A New Model of Car Ownership in London: Geo-spatial Analysis of Policy Interventions
J Crockett, G Whelan, MVA Consultancy, UK; S Vitouladiti, Transport for London, UK
This paper provides details of a new car ownership model for London, which takes account of strong spatial correlations and new explanatory variables to generate a more robust forecasting model.
Over the last five decades there has been a tenfold increase in the number of cars in Great Britain and a steady increase in the number of cars per household. However, this national analysis hides significant regional and local trends, and in particular the fact that car ownership in London has remained relatively static over the last 15 years, resulting in London having the lowest level of car ownership of all British regions.
Developing a robust understanding of car ownership is of critical importance to policy development in both transport and land use planning, and their relationships with energy consumption, the environment, and health.
In this research, we assembled and examined a multi-source dataset to investigate car ownership in London and provide a policy-testing model to TfL. The new cross-sectional model built on previous exploratory work, by estimating a non-linear logistic function to explain trends and spatial variation across London. Statistically significant explanatory variables included household structure, income, tenure, and nationality, allowing Transport for London to forecast car ownership levels from future year demographic and socio-economic projections. Central to the model was the ability to test the impact of a range of potential policy interventions, including car cost(s), parking management, and public transport, walking and cycling levels of service. The resulting models show a high degree-of-fit to the data and have demonstrably high accuracy in forecasting car ownership at a fine-grain level.

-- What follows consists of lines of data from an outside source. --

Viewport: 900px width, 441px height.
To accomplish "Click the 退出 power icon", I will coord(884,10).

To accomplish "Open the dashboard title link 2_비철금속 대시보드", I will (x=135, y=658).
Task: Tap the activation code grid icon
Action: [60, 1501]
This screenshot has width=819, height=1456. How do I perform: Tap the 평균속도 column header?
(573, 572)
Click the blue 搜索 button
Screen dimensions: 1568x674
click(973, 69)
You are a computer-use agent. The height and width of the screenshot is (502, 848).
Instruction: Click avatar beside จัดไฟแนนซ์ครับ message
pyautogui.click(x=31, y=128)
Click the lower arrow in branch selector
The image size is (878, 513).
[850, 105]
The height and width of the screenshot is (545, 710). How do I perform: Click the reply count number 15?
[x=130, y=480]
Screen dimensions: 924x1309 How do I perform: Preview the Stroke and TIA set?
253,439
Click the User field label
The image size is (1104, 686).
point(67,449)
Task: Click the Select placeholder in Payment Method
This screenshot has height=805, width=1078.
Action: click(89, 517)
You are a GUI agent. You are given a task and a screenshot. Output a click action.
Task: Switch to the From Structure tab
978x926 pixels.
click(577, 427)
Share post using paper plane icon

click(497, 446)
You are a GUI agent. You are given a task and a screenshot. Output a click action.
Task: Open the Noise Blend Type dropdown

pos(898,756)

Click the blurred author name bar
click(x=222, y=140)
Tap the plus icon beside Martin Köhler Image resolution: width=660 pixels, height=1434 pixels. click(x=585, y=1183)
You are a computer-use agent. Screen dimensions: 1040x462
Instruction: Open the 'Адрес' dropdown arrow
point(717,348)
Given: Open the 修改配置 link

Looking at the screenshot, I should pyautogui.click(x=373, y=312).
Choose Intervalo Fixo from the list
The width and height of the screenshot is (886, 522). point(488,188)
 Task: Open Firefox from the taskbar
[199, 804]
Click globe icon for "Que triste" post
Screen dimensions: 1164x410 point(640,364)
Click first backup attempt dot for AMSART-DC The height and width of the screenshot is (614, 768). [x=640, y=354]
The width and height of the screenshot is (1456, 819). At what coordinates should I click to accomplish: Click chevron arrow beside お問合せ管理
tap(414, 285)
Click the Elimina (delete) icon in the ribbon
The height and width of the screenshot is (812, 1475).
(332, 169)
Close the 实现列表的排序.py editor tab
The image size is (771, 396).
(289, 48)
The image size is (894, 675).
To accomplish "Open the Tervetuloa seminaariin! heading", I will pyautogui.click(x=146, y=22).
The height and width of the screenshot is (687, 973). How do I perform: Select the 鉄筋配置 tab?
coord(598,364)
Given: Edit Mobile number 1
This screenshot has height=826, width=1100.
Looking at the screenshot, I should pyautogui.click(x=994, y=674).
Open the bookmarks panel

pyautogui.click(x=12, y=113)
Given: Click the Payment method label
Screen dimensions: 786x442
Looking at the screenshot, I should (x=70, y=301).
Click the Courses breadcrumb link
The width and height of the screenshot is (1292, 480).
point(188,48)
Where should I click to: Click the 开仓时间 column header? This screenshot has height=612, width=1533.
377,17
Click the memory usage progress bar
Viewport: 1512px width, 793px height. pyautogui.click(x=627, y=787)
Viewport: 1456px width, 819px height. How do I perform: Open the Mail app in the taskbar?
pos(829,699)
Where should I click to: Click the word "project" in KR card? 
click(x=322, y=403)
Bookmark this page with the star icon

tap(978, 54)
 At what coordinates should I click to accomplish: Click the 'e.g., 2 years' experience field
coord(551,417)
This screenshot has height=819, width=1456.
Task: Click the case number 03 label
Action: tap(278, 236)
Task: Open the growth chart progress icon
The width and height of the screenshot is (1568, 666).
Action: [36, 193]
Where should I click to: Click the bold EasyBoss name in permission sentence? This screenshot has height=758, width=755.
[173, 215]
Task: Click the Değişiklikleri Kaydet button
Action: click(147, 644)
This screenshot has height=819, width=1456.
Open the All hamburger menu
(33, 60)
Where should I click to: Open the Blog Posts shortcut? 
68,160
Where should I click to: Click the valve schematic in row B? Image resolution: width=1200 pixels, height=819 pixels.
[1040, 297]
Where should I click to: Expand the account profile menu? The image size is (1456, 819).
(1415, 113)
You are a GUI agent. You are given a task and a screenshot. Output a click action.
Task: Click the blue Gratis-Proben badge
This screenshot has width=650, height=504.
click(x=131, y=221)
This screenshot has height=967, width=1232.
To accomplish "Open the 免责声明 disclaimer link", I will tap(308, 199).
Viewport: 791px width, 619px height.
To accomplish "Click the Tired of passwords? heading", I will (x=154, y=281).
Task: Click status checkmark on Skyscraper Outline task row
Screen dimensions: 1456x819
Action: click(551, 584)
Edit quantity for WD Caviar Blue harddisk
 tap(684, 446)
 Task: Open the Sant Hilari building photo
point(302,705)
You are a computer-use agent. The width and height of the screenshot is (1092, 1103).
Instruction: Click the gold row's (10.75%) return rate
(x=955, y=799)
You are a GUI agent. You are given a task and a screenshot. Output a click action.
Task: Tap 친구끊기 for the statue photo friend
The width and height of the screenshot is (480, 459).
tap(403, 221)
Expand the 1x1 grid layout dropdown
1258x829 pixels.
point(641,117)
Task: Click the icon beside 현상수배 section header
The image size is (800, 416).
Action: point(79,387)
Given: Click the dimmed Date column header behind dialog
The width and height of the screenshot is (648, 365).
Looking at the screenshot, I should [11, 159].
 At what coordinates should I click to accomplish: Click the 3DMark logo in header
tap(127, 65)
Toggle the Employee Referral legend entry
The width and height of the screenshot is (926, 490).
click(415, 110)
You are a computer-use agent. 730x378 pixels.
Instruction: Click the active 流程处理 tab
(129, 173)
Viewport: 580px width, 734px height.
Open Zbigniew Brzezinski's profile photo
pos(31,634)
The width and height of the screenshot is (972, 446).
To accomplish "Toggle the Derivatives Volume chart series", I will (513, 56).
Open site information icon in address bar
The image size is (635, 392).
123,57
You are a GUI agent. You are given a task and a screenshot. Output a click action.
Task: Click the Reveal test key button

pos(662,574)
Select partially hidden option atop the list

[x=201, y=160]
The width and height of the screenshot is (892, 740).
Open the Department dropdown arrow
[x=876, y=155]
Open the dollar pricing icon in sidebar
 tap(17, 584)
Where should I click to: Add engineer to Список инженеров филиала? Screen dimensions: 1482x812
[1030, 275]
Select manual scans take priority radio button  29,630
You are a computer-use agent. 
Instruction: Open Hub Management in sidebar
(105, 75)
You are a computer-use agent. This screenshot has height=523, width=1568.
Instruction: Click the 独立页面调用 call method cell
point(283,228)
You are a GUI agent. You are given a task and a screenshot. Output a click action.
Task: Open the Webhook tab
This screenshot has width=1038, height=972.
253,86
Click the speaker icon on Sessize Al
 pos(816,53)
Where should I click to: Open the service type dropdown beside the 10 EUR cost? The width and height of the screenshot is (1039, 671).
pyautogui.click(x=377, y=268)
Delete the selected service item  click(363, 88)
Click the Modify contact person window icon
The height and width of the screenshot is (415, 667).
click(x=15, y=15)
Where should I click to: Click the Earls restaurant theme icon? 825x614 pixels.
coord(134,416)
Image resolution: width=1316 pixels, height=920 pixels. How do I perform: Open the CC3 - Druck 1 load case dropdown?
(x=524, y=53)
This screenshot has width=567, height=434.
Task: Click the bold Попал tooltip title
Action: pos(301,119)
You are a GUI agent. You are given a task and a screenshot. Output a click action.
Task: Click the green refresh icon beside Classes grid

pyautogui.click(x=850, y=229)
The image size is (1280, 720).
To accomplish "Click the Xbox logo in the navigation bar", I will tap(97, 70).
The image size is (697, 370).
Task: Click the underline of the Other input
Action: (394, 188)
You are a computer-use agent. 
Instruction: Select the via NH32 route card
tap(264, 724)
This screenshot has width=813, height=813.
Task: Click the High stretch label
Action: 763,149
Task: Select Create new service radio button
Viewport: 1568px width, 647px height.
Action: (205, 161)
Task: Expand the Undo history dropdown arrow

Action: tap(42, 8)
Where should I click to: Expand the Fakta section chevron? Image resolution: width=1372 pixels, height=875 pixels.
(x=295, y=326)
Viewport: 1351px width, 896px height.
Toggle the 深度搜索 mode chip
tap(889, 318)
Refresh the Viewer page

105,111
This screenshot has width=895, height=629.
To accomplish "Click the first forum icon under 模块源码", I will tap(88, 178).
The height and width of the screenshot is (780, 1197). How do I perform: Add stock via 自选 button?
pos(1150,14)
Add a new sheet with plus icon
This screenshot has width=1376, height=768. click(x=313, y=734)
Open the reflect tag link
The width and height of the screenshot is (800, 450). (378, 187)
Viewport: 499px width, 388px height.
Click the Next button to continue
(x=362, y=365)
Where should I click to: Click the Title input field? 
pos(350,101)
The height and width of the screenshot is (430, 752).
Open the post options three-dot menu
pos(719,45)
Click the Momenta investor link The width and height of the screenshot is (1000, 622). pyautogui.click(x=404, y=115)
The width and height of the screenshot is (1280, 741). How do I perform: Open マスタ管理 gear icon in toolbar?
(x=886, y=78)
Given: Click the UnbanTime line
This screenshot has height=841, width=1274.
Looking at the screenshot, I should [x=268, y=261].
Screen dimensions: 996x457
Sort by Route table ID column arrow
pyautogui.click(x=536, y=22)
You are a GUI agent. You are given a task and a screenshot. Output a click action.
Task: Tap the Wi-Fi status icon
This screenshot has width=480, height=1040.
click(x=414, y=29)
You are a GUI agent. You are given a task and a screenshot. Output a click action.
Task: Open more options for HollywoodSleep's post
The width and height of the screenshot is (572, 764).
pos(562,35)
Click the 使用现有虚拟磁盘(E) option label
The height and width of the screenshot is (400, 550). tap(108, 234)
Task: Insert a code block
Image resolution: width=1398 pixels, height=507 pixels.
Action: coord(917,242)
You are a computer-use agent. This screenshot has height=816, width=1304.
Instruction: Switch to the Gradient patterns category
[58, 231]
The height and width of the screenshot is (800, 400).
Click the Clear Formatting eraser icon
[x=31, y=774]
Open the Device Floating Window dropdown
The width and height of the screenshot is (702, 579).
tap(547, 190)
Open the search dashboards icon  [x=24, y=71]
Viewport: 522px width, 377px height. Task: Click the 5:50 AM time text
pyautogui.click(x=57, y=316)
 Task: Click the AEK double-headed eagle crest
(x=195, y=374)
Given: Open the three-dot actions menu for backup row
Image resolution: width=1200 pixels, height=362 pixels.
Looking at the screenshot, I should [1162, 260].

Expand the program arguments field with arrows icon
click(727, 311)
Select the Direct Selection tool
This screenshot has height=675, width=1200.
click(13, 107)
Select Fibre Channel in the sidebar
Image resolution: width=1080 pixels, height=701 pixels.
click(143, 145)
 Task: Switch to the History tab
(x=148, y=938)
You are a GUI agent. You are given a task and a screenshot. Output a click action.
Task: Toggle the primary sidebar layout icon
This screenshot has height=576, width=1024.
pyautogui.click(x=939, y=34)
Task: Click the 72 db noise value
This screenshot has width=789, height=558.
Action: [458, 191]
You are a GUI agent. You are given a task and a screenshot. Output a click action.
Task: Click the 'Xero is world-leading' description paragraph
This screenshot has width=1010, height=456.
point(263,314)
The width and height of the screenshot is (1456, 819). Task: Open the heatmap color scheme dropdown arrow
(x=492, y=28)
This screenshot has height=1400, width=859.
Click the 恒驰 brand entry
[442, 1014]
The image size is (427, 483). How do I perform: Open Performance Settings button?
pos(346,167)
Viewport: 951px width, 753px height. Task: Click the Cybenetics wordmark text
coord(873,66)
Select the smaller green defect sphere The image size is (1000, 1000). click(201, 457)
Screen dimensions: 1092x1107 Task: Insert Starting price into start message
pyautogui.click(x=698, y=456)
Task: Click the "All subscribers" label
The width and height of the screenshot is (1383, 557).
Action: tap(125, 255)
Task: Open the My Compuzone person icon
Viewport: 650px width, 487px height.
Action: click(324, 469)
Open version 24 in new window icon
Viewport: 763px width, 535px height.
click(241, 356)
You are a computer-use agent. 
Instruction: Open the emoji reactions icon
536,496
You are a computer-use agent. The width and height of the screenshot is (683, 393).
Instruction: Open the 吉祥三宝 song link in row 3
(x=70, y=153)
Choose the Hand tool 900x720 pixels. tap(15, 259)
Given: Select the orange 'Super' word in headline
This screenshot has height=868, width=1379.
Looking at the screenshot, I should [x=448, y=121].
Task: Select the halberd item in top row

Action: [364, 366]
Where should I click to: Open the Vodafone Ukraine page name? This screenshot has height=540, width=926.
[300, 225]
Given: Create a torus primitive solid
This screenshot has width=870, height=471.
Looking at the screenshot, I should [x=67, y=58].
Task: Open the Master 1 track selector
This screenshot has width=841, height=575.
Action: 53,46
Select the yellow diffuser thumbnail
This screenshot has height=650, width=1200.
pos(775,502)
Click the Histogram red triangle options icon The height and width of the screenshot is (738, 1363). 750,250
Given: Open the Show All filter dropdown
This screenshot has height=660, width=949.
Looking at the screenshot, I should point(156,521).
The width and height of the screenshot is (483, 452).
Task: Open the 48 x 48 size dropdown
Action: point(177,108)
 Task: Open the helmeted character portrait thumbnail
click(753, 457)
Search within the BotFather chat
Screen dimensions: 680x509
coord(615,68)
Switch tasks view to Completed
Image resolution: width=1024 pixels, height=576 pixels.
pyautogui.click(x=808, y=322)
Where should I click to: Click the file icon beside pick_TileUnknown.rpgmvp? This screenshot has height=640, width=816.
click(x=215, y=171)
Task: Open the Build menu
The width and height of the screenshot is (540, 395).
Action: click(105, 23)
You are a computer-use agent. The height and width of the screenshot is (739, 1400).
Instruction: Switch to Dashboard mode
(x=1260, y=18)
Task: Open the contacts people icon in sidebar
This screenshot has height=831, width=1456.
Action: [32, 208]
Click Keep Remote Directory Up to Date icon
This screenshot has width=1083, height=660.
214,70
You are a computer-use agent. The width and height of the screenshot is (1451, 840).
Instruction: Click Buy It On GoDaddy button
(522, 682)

Importantly, the new model made innovative use of developments in geo-spatial analysis by accounting for spatial correlations in car ownership across London. Using a technique known as Geographically Weighted Regression (Brunsdon, Fotheringham and Charlton, 1998) the analysis centres on the identification of spatially specific parameter estimates ? in effect providing a distribution of estimates across the study area. The method improved the goodness-of-fit and significantly reduces forecasting errors by accounting for spatial correlations.